Leptin, in other words, is not the only gene linked to obesity – Friedman predicts that more will come to light – but it does play a leading role, and will certainly be important in future drug therapies against obesity: “There is a lot left to be learned about the regulation of obesity, but the identification of leptin will undoubtedly lead us to a better understanding of the factors controlling appetite, which will lead, in turn, to new avenues for treatment.”

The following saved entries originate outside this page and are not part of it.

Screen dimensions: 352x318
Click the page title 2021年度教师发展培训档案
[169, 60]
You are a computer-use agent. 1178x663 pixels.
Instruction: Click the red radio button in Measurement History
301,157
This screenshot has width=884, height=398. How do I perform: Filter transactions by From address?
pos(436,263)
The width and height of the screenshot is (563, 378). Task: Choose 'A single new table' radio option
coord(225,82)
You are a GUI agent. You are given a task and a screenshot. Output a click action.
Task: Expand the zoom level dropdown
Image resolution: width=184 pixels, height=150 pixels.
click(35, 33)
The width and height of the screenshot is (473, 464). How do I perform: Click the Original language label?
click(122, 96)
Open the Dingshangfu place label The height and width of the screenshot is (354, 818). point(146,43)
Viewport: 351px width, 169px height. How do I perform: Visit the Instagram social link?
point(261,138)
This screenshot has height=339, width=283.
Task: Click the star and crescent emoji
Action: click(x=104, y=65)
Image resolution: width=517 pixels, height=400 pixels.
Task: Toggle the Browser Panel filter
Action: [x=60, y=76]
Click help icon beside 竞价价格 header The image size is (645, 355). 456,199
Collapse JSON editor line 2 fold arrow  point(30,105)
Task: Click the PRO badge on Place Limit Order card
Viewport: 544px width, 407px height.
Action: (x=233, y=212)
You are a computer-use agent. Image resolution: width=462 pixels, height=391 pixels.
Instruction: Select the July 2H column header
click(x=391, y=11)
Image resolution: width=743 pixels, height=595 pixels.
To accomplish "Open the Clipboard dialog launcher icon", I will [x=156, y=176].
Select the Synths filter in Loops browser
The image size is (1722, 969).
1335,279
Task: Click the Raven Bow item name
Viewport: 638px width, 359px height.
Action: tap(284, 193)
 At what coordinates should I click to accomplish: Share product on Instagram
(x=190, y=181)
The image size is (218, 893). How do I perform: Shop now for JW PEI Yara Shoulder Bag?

For Friedman, however, the objective is not to get everyone who is obese to lose weight, but “to make unhealthy people more healthy.” And this, he points out, can be achieved with even moderate weight loss.

International jury

The jury in this category was chaired by Werner Arber, winner of the Nobel Prize in Medicine and Emeritus Professor of Molecular Microbiology at Biozentrum, an interdisciplinary research institute belonging to the University of Basel (Switzerland). The secretary was Robin Lovell-Badge, Head of the Division of Stem Cell Biology and Developmental Genetics at the National Institute for Medical Research (Medical Research Council, United Kingdom). Remaining members were Dario Alessi, Director of the Protein Phosphorylation Unit, a Medical Research Council center in the College of Life Sciences at Dundee University (United Kingdom); Mariano Barbacid, AXA-CNIO Professor of Molecular Oncology in the Spanish National Cancer Research Centre (CNIO)(Spain); Óscar Marín, Principal Investigator in the Department of Developmental Neurobiology of the Instituto de Neurociencias de Alicante (Spain); Ursula Ravens, Chair of the Department of Pharmacology and Toxicology at Dresden University of Technology (Germany); Angelika Schnieke, since 2003, Chair of Livestock Biotechnology in the Department of Animal Science at the Technical University of Munich (Germany); and Bruce Whitelaw, Head of the Developmental Biology Division at The Roslin Institute in Edinburgh (United Kingdom).